I will ask it to you now. What three letters contain everything in the world? Guess.”
”No need to guess: I know. YES would contain everything in the world for me.”
”You are wrong, then. It is ALL,--all. Absurd, isn't it? I must have been very young when I thought that clever. But to return: would _that_ little word do you?”
”Say 'Yes,' Molly.”
”And if I say 'No,' what then? Will you throw yourself into this small river? Or perhaps hang yourself to the nearest tree? Or, worse still, refuse to speak to me ever again? Or 'go to skin and bone,' as my old nurse used to say I would when I refused a fifth meal in the day? Tell me which?”
”A greater evil than all those would befall me: I should live with no nearer companion than a perpetual regret. But”--with a shudder--”I will not believe myself so doomed. Molly, say what I ask you.”
”Well, 'Yes,' then, since you will have it so. Though why you are so bent on your own destruction puzzles me. Do you know you never spoke to me all this evening? I don't believe you love me as well as you say.”

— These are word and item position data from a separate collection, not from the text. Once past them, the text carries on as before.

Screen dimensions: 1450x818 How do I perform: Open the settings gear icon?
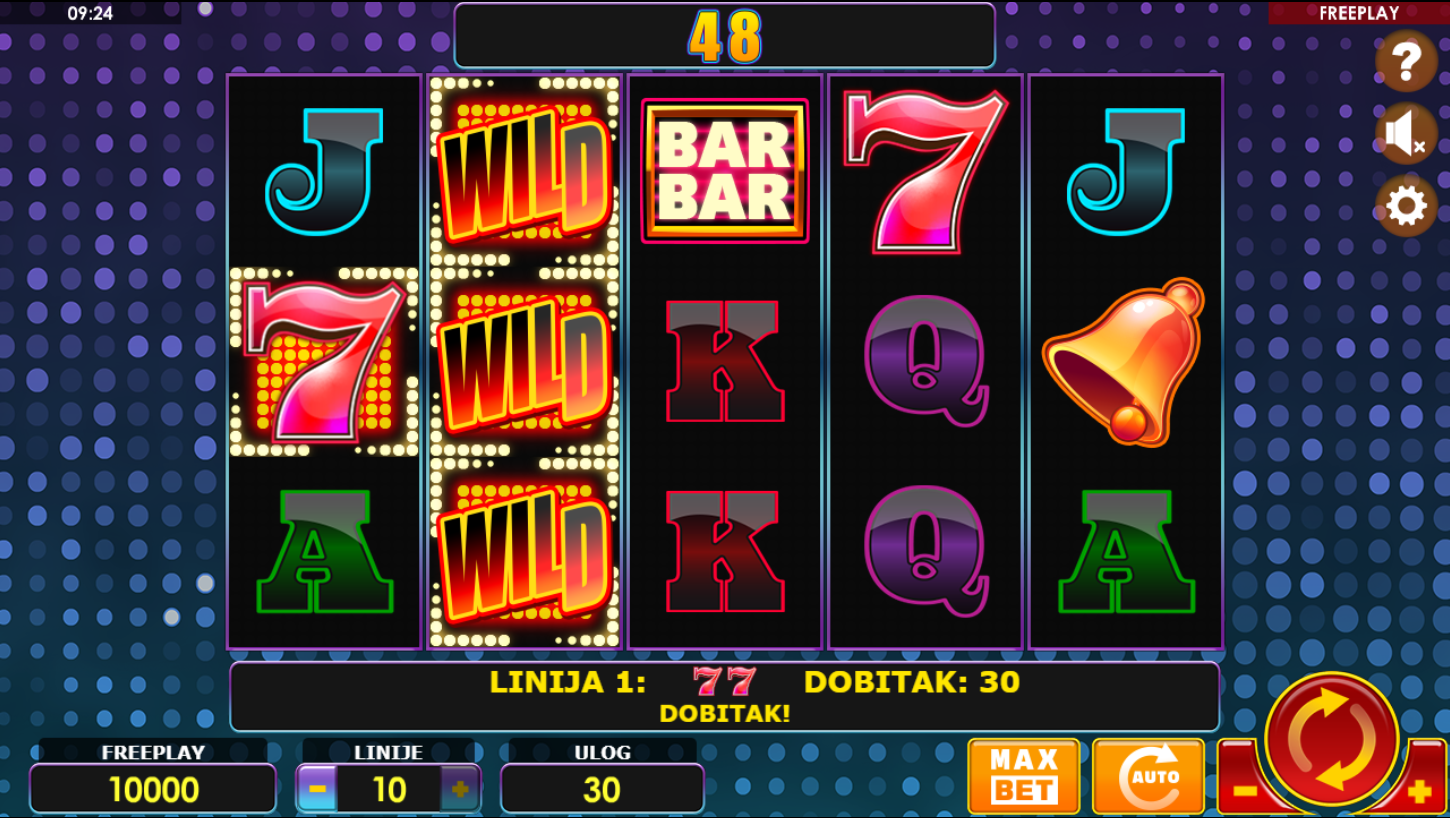1406,207
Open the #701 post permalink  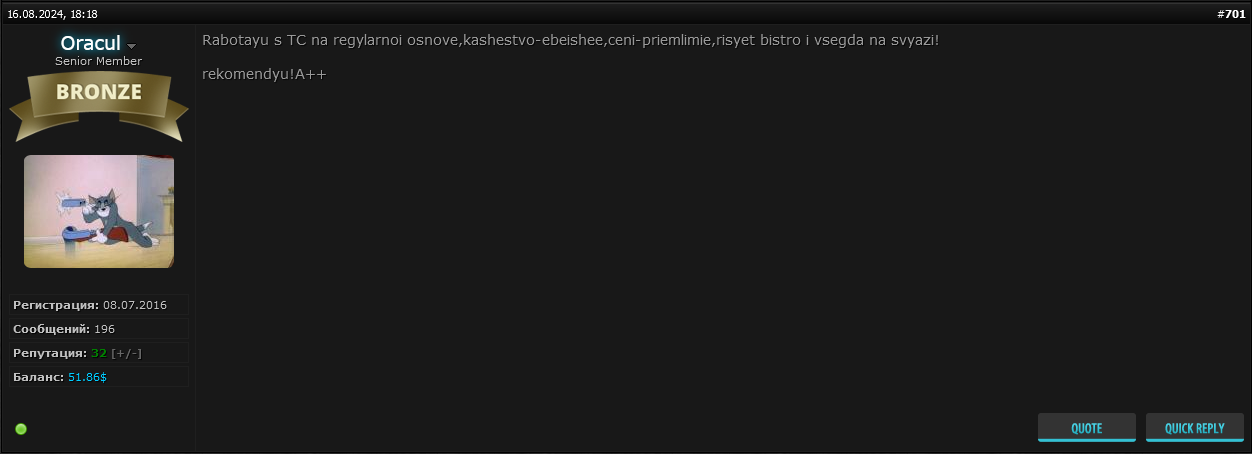[1230, 14]
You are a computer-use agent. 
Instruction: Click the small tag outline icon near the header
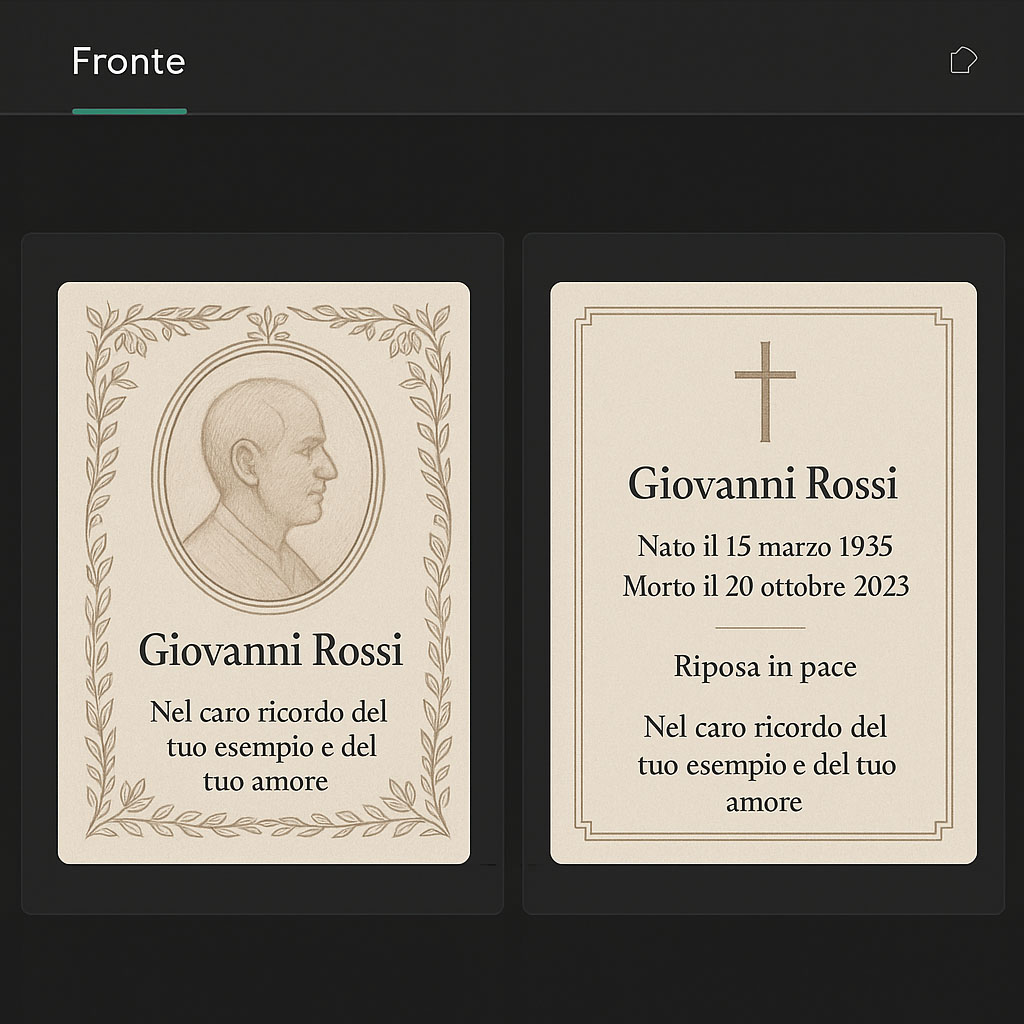(963, 60)
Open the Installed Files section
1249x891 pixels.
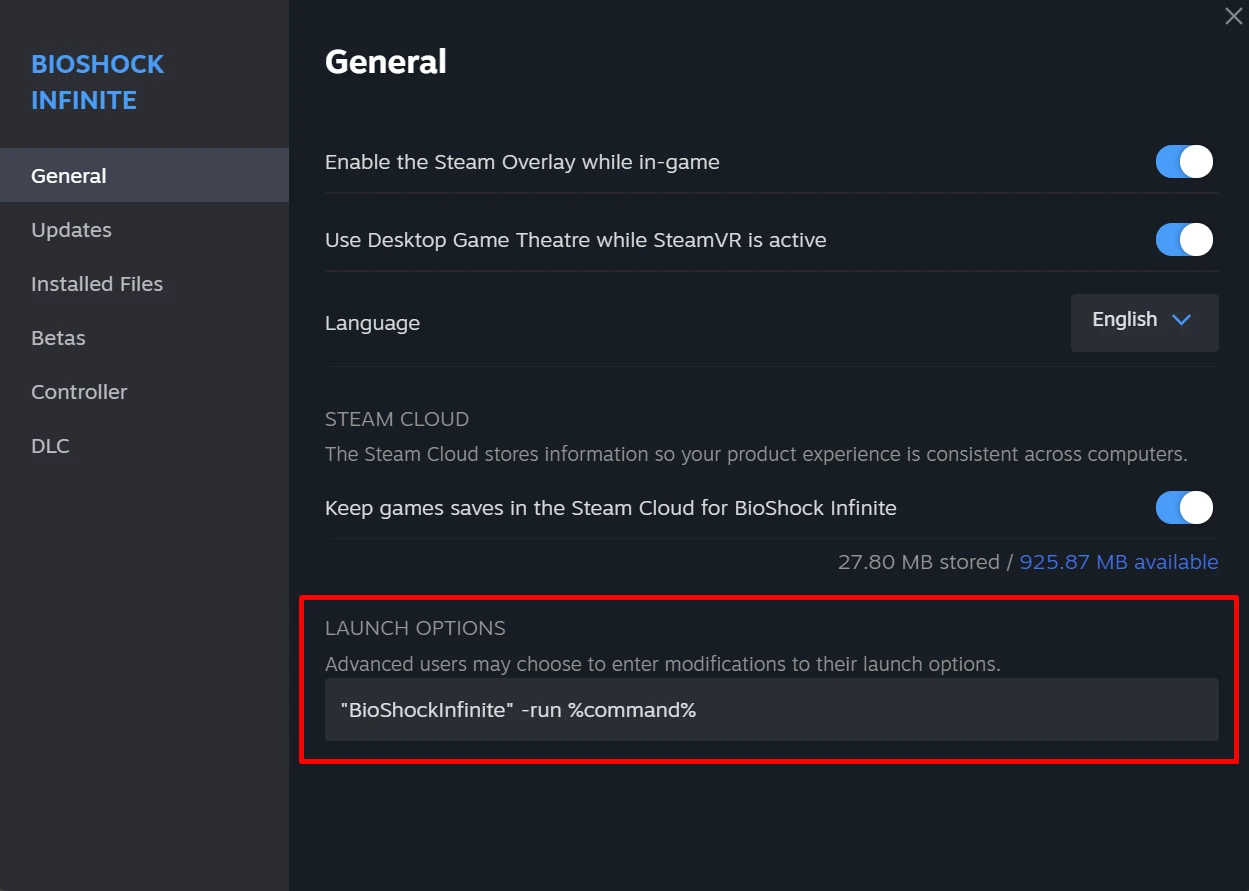point(97,284)
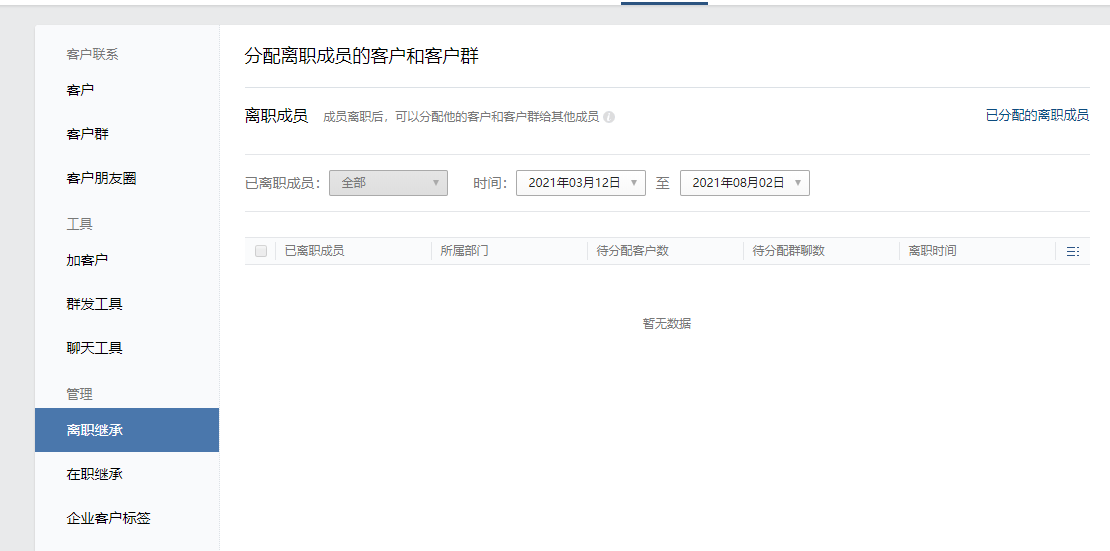Select 聊天工具 in the sidebar

pos(94,348)
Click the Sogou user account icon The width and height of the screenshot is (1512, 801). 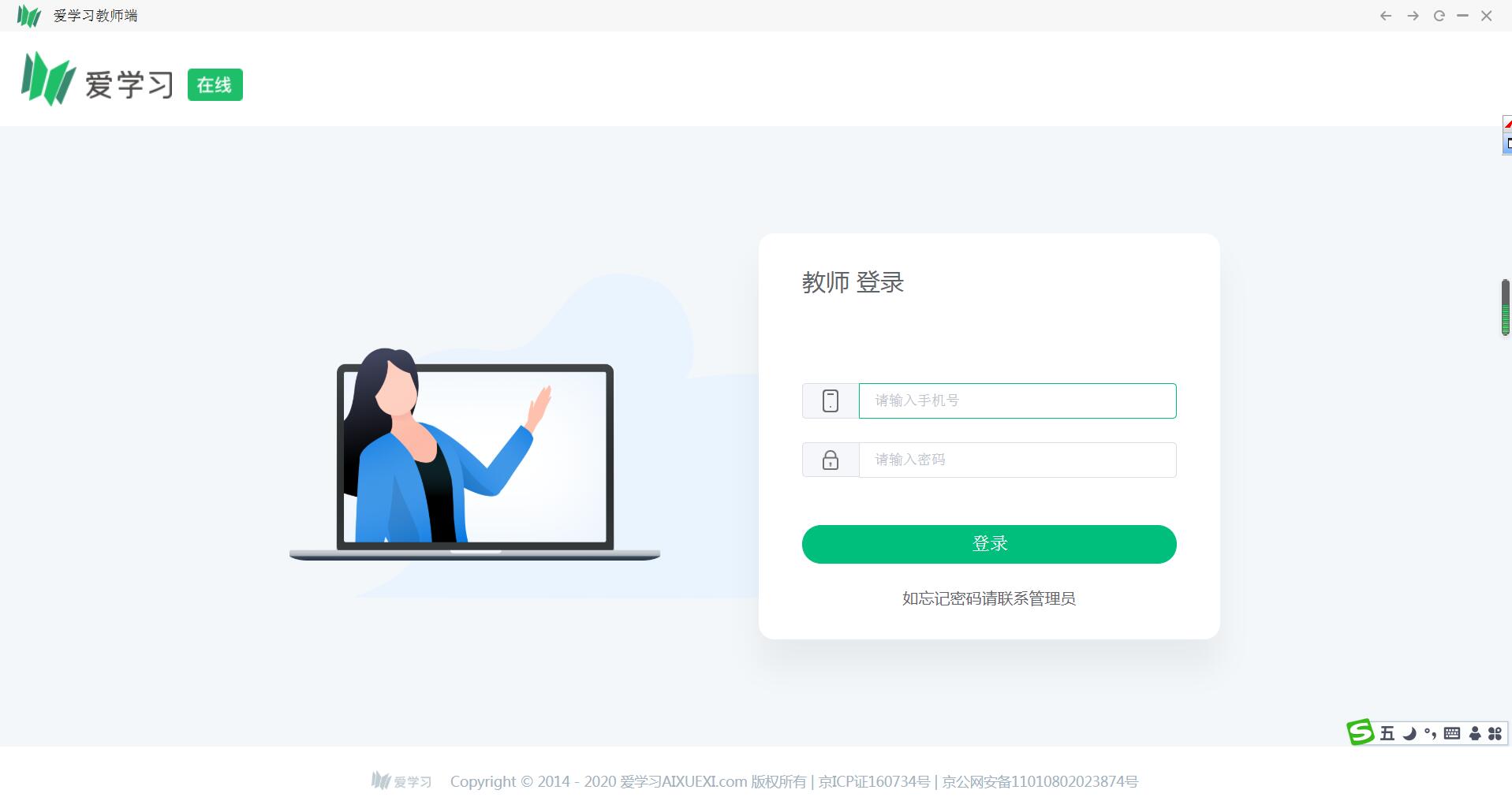point(1474,733)
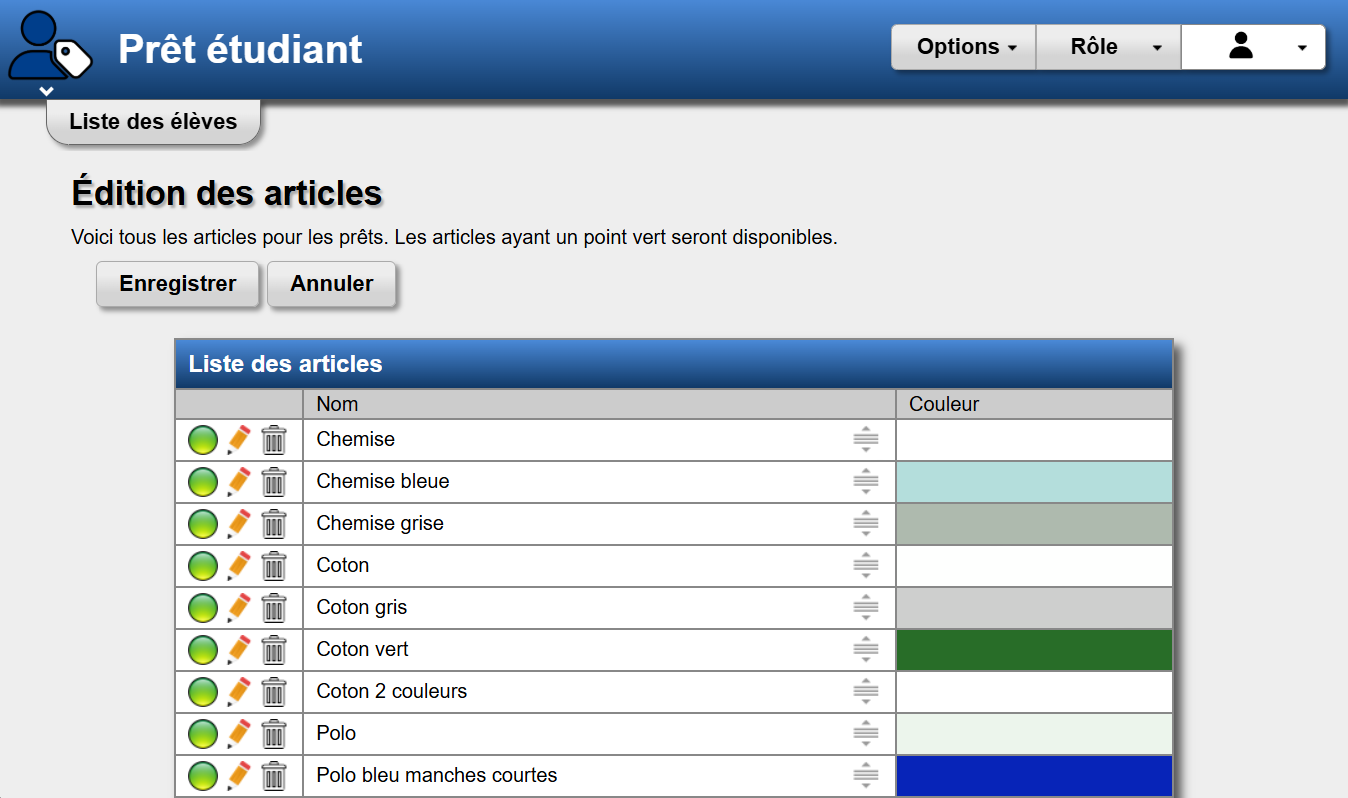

”Don't I?” wistfully. Then, with sudden excitement, ”I wish with all my heart I did not,” he says, ”or at least with only half the strength I do. If I could regulate my affections so, I might have some small chance of happiness; but as it is I doubt--I fear. Molly, do you care for me?”
”At times,”--mischievously--”I do--a _little_.”
”And you know I love you?”
”Yes,--it may be,--when it suits you.”
”And you,”--tightening his arms round her,--”some time you will love me, my sweet?”
”Yes,--perhaps so,--when it suits me.”
”Molly,” says Luttrell after a pause, ”won't you kiss me?”
As he speaks he stoops, bringing his cheek very close to hers.